Cunningham's Climate
Today’s Chronicle Outlook section includes an article headed “science” titled “Let experts take lead on climate challenges.” In it, former NASA astronaut Walter Cunningham takes issue with Paul Krugman’s recent articles calling measures to reduce carbon emissions in our atmosphere necessary and affordable.
Fair enough; Cunningham is a geophysicist and worked at the Rand corporation, I read on to see if he can teach me anything.
I’m still looking. Through the first twelve paragraphs or so, all I really see is him slapping the name Krugman down every few lines, deploring the fact that an economist who won a Nobel Prize for studying world trade patterns would dare to write about the paths pollutants take following this commerce.
Finally, in the last quarter of the piece, Cunningham lists factors that influence our climate, the Earth’s tilt and orbit, sunspots, atmospheric heat retention, and land mass distribution, above and sub-sea. Here I finally learn something, a word, “albedo," describing the ratio of light reflected from an object compared to the light that falls on it. This is what NASA’s Dr. James Hansen is quantifying when he speaks of “watts per square meter” of solar energy falling on the earth, warning that if we don’t reduce carbon emissions yesterday, this energy will soon skew our weather in frightening ways.
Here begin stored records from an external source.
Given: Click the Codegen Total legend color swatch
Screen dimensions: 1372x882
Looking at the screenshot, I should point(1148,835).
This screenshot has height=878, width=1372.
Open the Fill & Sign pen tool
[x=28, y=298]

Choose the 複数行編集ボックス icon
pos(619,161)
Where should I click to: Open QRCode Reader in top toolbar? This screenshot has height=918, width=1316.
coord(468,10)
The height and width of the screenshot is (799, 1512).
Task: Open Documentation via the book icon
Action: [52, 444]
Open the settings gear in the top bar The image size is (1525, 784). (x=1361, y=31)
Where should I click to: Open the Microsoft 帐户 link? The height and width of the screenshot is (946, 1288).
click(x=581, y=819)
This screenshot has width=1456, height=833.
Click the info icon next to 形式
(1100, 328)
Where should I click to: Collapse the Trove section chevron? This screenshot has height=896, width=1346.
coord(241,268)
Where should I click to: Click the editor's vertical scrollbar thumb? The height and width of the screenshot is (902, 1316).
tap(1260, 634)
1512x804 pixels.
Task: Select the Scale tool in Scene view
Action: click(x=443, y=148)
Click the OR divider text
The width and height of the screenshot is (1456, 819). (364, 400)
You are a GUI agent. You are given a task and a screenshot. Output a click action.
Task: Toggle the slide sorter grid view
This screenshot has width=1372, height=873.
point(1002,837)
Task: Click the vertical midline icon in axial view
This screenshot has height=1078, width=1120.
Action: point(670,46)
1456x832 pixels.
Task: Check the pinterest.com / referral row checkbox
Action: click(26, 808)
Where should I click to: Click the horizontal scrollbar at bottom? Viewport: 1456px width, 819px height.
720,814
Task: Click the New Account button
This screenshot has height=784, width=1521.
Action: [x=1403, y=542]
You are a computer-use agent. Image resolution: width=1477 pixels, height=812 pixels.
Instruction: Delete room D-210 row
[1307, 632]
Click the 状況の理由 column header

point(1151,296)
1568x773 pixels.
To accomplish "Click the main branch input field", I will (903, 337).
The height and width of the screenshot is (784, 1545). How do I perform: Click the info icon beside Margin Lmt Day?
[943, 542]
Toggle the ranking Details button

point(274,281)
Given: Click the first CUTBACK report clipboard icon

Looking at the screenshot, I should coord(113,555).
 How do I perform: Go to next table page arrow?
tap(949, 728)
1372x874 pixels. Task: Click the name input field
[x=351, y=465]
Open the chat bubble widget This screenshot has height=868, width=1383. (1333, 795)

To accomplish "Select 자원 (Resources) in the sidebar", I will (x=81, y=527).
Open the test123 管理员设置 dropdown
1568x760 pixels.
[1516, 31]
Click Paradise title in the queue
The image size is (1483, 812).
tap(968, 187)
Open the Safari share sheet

Well, next I had to Wiki Cunningham to see what sort of axe he has to grind. The article described him as a climate change skeptic, and cited a Launch Magazine article that “contributed to the magazine’s demise.” The article was followed by many insightful comments, like this one..
“Yes, even large numbers of scientists have gotten it wrong on occasion in the past. But not that often, and not much after the decades of research that now stands behind the current science. Where should policy-makers base their policy deliberations on? An overwhelming majority - or a small minority?”